- Work to be completed
Collect every line below that contains the word "resolution", and copy each one out in full. Case counts.

(Word and element locating data)

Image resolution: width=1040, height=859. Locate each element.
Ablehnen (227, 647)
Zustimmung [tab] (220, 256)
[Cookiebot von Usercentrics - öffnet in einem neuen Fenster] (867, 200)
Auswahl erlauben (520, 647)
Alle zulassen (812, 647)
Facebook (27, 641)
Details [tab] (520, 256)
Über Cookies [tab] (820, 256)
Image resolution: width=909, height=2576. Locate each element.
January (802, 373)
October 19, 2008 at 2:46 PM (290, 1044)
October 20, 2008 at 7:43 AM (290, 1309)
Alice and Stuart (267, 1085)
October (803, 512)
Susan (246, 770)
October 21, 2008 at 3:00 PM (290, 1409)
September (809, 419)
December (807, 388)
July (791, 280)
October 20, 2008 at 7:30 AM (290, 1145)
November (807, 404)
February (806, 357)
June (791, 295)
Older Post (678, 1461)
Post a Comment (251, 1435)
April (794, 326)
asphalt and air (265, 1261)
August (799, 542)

- Task output
Image resolution: width=1040, height=859. Locate each element.
Image resolution: width=909, height=2576. Locate each element.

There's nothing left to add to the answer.